**Work instructions**
Would you return every entry below without a single difference?

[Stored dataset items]
______

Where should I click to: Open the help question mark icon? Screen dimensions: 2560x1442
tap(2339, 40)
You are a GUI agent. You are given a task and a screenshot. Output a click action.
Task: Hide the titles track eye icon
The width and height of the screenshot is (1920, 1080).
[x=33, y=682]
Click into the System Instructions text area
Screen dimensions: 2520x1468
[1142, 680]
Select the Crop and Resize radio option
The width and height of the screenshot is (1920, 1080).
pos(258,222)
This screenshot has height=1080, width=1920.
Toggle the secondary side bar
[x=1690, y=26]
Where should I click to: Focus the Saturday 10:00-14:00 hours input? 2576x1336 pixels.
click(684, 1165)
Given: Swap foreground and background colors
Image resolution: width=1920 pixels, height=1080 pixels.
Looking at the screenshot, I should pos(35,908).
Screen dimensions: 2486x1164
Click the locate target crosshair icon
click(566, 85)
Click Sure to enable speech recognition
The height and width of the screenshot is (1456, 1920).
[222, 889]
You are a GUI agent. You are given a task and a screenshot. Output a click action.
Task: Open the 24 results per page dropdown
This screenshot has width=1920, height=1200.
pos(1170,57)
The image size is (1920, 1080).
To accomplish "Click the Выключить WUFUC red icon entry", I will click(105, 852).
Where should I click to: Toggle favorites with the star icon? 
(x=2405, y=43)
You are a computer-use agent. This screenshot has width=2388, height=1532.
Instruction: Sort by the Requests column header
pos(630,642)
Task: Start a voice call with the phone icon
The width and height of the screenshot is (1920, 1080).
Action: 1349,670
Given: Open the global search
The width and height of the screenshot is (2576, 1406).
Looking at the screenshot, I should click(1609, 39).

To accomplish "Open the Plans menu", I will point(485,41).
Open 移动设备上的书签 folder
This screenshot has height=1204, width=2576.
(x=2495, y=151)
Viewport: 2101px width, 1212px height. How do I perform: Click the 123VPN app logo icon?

______

**Solution for this exercise**
Where should I click to: Open the help question mark icon? Screen dimensions: 2560x1442
tap(2339, 40)
You are a GUI agent. You are given a task and a screenshot. Output a click action.
Task: Hide the titles track eye icon
The width and height of the screenshot is (1920, 1080).
[x=33, y=682]
Click into the System Instructions text area
Screen dimensions: 2520x1468
[1142, 680]
Select the Crop and Resize radio option
The width and height of the screenshot is (1920, 1080).
pos(258,222)
This screenshot has height=1080, width=1920.
Toggle the secondary side bar
[x=1690, y=26]
Where should I click to: Focus the Saturday 10:00-14:00 hours input? 2576x1336 pixels.
click(684, 1165)
Given: Swap foreground and background colors
Image resolution: width=1920 pixels, height=1080 pixels.
Looking at the screenshot, I should pos(35,908).
Screen dimensions: 2486x1164
Click the locate target crosshair icon
click(566, 85)
Click Sure to enable speech recognition
The height and width of the screenshot is (1456, 1920).
[222, 889]
You are a GUI agent. You are given a task and a screenshot. Output a click action.
Task: Open the 24 results per page dropdown
This screenshot has width=1920, height=1200.
pos(1170,57)
The image size is (1920, 1080).
To accomplish "Click the Выключить WUFUC red icon entry", I will click(105, 852).
Where should I click to: Toggle favorites with the star icon? 
(x=2405, y=43)
You are a computer-use agent. This screenshot has width=2388, height=1532.
Instruction: Sort by the Requests column header
pos(630,642)
Task: Start a voice call with the phone icon
The width and height of the screenshot is (1920, 1080).
Action: 1349,670
Given: Open the global search
The width and height of the screenshot is (2576, 1406).
Looking at the screenshot, I should click(1609, 39).

To accomplish "Open the Plans menu", I will point(485,41).
Open 移动设备上的书签 folder
This screenshot has height=1204, width=2576.
(x=2495, y=151)
Viewport: 2101px width, 1212px height. How do I perform: Click the 123VPN app logo icon?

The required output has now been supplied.